DAVID Web Service

开始是打算用protein gi number，获得他们的go term。本来想用uniprot来解决，不过想需要convert ID，这其中会导致有的ID对应不正常，一是缺失了；而是一对多，或者多对一。数据至少还要重新整理一次。

后来想到了david，先手动提交数据，而且要是多个物种的，他还不让整体分析，不能一次拿下所有结果，拿下后还需要重新解析一遍。发信问他们，他们也是自己先转ID再处理。

后来看到了david web service，用这个直接搞定，唯一的缺点是直接生成的结果变为文本保存后，不好解析。另外，GOTERM_XX_FAT小木虫上查询说David自己弄的goslim。官方的帮助文档链接失效了。

于是用json重新保存一遍。

import sys
sys.path.append('../')

import logging
import traceback as tb
import suds.metrics as metrics
from tests import *
from suds import *
from suds.client import Client
from datetime import datetime
import json

errors = 0

setup_logging()

logging.getLogger('suds.client').setLevel(logging.DEBUG)
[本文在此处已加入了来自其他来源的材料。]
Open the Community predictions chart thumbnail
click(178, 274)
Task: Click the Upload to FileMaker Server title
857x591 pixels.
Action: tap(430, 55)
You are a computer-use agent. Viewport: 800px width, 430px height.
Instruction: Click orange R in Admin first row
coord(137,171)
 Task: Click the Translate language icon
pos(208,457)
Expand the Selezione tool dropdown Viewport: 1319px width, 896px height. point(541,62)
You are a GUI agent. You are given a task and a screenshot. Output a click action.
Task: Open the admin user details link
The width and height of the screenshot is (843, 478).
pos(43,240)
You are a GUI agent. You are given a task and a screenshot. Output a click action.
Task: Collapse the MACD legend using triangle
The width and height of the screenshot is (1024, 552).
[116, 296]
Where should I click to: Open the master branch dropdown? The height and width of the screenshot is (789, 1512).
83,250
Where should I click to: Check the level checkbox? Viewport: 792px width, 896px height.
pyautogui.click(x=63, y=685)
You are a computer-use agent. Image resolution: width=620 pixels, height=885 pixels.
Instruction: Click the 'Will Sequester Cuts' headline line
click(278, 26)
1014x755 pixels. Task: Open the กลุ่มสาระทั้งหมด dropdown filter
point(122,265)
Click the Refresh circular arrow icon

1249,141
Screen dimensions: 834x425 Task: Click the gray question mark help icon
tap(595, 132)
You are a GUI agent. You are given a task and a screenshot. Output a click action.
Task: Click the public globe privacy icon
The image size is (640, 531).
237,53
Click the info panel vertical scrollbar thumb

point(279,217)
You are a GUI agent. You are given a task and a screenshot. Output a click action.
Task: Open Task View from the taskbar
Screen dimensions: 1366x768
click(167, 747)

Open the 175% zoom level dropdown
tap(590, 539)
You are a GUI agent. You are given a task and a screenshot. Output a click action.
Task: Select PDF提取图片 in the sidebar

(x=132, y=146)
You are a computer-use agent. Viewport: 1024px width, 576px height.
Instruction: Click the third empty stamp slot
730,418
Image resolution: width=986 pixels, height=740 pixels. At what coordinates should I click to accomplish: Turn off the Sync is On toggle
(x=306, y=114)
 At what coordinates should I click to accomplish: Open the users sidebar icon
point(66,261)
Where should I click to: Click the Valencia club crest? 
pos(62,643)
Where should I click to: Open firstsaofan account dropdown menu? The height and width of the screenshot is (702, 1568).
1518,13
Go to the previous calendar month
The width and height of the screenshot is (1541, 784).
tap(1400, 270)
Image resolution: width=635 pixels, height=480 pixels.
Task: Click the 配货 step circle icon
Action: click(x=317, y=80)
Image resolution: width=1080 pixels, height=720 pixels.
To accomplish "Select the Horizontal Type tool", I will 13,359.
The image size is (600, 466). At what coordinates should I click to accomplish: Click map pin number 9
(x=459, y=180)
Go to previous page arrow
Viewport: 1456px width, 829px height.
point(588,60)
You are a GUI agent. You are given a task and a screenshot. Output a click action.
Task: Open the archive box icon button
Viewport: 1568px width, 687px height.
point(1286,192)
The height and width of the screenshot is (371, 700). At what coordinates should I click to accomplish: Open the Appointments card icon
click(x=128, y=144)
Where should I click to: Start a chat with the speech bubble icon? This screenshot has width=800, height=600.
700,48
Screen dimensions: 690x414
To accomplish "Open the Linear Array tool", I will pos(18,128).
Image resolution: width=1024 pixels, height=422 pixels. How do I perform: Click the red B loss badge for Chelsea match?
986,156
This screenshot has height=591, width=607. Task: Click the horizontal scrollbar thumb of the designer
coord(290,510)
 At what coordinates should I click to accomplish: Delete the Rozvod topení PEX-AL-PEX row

url = 'http://david.abcc.ncifcrf.gov/webservice/services/DAVIDWebService?wsdl'
    
print 'url=%s' % url

#
# create a service client using the wsdl.
#
client = Client(url)

#
# print the service (introspection)
#
print client

#authenticate user email 
print client.service.authenticate('XXX@XXX.XXX')

#add a list 
#inputIds = '16077069,16077070,16077074,16077075,16077077,16077081,255767015,255767017,16077099,16077106,16077114,16077118,16077119,16077121'
inputIds = '16127995,16127996,16127997,16127998'
idType = 'PROTEIN_GI_ACCESSION'
listName = 'make_up'
listType = 0
print client.service.addList(inputIds, idType, listName, listType)

#print client.service.getDefaultCategoryNames()

#getChartReport
thd=0.1
count = 2
#print client.service.getChartReport(thd, count)

#getTermClusterReport
overlap=3
initialSeed = 3
finalSeed = 3
linkage = 0.5
kappa = 20 
#myresult = client.service.getTermClusterReport(overlap, initialSeed, finalSeed, linkage, kappa)
mytable = client.service.getTableReport()
#mylist = client.service.getListReport()

with open('mytable.txt', 'w') as f:
    print >> f, mytable
mylist1 = []
for item in mytable:
    tpdict = {}
    tpdict['gi'] = item['values'][0]['array'][0]
    tpdict['id'] = item['geneObject']['id']
    tpdict['name'] = item['name']
    tplist = filter(lambda x: x['category'].startswith('GOTERM'), item['annotationRecords'])
    for i in tplist:
        tpdict[i['category']] = i['terms']
    mylist1.append(tpdict)
f = open('test_json1.txt', 'w')
json.dump(mylist1, f, sort_keys = True, indent = 1)
f.close()